For datasets that have uploaded the underlying data directly

  • Check that all of the data appears to be available (comparing against a source if this is easily done)
  • Check that data appears consistent (i.e. there aren't stray file types you wouldn't expect)
  • Whilst not necessary, if there are many files/large files then compression might make sense using "gzip", "bz2" or "xz" compression.

For datasets using dataset loading scripts

The things to look out for in datasets using a dataset loading script include many of the same considerations as above. For simple scripts which load from a CSV file, directory, etc. the main things to check are:

  • the script doesn't load too much into memory at once (if avoidable) i.e. prefer a script that loads data from a CSV a line at a time rather than loading a large CSV into memory
  • the features make sense
  • data isn't discarded without reason. Discarding data may sometimes be necessary but it should be justified why for example, a column isn't included in the dataset.

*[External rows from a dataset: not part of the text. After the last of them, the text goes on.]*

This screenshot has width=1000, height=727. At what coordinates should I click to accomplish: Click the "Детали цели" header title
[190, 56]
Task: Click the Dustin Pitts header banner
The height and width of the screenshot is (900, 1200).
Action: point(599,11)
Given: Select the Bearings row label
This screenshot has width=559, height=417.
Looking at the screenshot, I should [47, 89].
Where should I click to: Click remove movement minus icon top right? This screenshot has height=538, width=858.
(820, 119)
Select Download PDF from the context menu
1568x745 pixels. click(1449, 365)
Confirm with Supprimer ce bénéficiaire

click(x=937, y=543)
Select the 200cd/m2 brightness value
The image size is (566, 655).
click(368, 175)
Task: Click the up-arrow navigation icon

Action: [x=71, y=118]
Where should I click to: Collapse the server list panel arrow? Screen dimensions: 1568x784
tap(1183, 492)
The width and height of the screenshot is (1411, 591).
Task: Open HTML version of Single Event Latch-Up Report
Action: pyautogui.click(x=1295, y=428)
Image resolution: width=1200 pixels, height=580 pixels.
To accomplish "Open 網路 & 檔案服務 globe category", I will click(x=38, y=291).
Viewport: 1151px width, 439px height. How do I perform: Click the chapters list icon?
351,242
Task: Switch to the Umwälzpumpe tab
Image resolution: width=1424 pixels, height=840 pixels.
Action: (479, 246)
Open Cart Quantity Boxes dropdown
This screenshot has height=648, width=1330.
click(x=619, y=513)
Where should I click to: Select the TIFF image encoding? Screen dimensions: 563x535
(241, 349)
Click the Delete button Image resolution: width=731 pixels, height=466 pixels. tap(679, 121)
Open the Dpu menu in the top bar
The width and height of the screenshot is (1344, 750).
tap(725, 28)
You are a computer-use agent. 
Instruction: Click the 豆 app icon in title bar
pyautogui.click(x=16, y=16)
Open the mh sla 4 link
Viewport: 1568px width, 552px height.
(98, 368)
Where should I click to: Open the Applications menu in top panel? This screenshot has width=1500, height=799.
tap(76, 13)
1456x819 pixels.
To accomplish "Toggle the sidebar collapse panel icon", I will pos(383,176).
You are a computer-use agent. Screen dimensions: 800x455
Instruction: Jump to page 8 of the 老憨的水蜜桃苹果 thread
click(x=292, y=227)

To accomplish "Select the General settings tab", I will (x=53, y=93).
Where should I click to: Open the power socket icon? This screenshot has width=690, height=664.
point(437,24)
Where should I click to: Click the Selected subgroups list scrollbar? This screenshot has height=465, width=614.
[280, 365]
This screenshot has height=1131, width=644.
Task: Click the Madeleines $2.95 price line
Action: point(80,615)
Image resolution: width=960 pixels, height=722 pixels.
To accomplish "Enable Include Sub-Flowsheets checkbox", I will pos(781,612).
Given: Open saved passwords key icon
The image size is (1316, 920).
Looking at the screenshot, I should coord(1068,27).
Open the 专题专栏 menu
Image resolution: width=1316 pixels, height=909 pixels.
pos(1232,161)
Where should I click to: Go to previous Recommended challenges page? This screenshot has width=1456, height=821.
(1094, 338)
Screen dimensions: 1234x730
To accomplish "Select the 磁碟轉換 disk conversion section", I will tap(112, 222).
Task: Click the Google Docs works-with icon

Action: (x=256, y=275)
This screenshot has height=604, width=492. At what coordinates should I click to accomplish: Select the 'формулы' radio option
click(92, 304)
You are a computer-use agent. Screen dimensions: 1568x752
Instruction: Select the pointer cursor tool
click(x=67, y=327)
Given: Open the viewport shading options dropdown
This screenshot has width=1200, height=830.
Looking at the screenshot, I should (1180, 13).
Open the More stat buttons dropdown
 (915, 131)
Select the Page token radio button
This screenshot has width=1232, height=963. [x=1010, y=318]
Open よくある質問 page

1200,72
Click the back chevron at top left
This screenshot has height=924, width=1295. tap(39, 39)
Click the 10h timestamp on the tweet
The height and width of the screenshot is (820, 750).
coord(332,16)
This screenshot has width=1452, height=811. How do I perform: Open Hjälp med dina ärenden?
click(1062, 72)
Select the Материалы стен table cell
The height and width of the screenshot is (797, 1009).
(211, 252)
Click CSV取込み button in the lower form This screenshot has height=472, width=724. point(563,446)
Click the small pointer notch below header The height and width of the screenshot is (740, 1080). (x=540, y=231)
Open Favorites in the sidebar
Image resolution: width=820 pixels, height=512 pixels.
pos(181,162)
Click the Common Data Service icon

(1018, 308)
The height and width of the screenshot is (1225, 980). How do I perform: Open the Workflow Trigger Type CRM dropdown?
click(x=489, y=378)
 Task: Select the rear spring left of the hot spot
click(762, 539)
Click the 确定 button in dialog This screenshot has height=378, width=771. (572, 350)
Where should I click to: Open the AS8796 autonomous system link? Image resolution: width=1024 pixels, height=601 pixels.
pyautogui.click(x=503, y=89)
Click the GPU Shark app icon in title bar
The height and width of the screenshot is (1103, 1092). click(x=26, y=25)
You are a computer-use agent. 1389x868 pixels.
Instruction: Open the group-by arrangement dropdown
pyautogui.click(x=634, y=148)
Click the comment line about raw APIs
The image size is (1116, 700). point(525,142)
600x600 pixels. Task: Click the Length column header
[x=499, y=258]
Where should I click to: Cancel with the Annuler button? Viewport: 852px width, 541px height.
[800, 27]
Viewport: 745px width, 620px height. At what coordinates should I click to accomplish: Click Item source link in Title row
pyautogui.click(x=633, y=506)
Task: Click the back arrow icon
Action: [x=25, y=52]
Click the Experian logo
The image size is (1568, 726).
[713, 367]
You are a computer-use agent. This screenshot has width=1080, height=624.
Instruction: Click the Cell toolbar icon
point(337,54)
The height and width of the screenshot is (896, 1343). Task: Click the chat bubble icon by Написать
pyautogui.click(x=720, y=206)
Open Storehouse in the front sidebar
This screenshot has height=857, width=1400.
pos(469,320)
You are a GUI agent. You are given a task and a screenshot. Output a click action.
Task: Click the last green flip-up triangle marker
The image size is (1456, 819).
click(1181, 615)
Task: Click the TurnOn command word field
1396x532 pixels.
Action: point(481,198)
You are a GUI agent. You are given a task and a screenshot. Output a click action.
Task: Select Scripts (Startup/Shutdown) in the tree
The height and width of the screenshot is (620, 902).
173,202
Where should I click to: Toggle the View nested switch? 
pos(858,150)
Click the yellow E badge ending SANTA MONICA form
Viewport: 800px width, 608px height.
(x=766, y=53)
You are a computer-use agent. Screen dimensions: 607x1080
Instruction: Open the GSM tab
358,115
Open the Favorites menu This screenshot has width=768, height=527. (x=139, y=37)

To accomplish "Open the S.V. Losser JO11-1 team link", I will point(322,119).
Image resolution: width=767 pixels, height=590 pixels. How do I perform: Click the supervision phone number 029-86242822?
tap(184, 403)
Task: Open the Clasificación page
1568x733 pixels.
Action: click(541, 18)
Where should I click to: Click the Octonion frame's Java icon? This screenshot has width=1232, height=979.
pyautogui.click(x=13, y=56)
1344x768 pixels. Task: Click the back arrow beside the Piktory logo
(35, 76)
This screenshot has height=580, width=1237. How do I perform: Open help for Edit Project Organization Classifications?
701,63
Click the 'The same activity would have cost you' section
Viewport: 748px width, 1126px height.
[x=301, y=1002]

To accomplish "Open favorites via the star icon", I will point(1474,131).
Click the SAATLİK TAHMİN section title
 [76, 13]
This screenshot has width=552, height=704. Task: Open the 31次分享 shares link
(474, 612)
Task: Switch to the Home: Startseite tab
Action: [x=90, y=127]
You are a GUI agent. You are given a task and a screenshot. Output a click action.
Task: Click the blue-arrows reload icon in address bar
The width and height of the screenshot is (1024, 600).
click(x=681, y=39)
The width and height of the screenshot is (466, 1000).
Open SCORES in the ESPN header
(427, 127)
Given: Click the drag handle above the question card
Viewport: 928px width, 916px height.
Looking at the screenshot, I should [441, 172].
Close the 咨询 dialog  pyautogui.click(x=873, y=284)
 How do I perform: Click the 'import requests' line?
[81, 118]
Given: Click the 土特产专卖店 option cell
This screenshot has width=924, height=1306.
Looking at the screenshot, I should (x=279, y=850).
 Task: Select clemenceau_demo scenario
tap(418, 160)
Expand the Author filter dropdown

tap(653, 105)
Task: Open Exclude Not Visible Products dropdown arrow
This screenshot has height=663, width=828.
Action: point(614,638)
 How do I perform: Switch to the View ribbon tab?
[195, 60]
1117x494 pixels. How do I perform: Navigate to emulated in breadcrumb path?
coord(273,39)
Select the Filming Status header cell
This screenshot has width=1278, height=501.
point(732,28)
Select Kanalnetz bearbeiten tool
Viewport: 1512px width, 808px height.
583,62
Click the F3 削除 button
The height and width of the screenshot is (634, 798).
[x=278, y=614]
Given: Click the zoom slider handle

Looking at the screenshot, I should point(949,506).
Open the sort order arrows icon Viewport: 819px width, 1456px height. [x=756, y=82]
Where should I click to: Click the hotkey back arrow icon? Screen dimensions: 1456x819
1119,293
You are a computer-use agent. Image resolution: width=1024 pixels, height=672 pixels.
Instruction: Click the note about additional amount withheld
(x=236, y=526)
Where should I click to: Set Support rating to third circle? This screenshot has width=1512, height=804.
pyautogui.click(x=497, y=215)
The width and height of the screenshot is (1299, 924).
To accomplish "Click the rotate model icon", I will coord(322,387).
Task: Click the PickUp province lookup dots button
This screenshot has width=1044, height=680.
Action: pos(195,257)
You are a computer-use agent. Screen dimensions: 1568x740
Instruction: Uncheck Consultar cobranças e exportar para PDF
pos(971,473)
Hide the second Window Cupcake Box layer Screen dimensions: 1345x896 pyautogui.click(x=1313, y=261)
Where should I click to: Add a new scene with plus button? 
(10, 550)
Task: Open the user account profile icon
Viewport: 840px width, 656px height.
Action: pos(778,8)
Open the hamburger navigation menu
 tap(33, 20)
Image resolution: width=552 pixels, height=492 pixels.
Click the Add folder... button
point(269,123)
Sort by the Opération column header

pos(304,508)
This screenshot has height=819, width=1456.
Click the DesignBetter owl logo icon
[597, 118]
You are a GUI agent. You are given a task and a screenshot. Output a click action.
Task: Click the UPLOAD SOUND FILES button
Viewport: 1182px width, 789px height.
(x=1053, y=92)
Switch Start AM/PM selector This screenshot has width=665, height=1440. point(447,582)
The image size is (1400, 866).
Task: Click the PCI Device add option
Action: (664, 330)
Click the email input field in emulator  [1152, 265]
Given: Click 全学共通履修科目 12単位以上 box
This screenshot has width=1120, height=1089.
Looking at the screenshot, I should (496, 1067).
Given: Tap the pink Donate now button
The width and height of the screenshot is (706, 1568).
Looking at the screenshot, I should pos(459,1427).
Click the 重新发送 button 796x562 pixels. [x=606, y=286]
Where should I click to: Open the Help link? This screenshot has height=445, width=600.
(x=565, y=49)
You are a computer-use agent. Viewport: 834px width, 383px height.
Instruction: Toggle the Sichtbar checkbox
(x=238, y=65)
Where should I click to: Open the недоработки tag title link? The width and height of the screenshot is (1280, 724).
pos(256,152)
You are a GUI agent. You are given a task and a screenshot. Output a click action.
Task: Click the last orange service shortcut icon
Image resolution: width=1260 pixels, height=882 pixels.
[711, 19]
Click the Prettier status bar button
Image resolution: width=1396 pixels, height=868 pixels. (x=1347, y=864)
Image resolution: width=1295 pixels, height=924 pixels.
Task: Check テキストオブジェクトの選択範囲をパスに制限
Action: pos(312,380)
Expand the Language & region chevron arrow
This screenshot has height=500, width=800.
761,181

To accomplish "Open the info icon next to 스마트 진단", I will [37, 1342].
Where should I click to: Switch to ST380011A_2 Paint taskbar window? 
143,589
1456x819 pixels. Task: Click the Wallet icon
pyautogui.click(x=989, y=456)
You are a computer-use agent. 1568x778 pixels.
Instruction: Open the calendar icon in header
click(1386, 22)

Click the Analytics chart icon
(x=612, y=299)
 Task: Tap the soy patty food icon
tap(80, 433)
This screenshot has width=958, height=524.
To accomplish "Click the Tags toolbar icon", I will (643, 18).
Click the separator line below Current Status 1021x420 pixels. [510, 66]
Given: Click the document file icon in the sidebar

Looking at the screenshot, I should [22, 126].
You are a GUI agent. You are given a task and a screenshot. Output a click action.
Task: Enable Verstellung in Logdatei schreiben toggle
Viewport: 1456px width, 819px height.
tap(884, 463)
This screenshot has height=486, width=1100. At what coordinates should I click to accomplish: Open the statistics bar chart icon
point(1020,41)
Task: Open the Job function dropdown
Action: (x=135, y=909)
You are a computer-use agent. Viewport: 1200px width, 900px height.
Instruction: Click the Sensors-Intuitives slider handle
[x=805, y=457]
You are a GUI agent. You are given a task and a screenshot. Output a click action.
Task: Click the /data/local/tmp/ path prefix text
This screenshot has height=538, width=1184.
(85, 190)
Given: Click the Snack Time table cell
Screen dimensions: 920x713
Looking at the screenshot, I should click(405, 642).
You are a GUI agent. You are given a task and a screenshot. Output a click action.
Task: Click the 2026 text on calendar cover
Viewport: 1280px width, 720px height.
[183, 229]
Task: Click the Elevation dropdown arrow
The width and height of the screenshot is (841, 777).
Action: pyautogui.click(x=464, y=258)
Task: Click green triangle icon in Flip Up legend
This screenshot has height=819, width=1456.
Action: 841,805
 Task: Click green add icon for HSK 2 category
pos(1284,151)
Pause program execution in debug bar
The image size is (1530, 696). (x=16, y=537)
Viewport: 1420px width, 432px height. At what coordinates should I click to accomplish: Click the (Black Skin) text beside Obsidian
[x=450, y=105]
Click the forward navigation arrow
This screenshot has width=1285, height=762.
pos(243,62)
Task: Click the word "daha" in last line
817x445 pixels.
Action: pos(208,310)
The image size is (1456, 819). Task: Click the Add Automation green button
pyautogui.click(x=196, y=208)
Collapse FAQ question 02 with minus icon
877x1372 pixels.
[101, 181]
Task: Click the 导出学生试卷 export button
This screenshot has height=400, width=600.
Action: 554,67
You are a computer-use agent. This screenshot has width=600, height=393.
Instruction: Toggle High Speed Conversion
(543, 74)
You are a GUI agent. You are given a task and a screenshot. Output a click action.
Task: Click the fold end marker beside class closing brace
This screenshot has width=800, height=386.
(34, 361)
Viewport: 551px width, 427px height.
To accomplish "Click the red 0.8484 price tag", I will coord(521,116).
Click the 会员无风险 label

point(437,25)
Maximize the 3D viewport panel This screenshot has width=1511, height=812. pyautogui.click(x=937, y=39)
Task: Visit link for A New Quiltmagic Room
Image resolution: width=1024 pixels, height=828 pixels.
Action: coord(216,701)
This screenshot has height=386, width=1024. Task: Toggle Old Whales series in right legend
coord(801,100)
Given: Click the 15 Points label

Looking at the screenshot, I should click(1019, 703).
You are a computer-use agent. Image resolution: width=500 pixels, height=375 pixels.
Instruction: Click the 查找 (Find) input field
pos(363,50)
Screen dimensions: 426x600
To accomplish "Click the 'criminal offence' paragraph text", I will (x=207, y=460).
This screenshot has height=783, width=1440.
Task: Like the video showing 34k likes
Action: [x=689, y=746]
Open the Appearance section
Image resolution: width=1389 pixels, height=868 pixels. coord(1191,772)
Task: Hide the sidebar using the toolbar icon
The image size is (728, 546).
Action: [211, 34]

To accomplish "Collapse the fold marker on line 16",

For more complex datasets the main things we will want to review include:

  • the configurations (if any) make sense
  • if the script uses an API try and ensure that the script isn't making multiple repeated requests where this can be avoided
  • scripts dealing with APIs may also need additional error handling compared to scripts that load 'static' data.

This list isn't exhaustive. It's suggested that for more complex datasets a few people (or a datasets maintainer) are involved in the review.

Marking as done

Once a dataset has been reviewed and is complete we can close the issue. This will mark the dataset as done on the project board. At the same time, you should remove your assignment from that issue so it is clearer who worked on adding that dataset.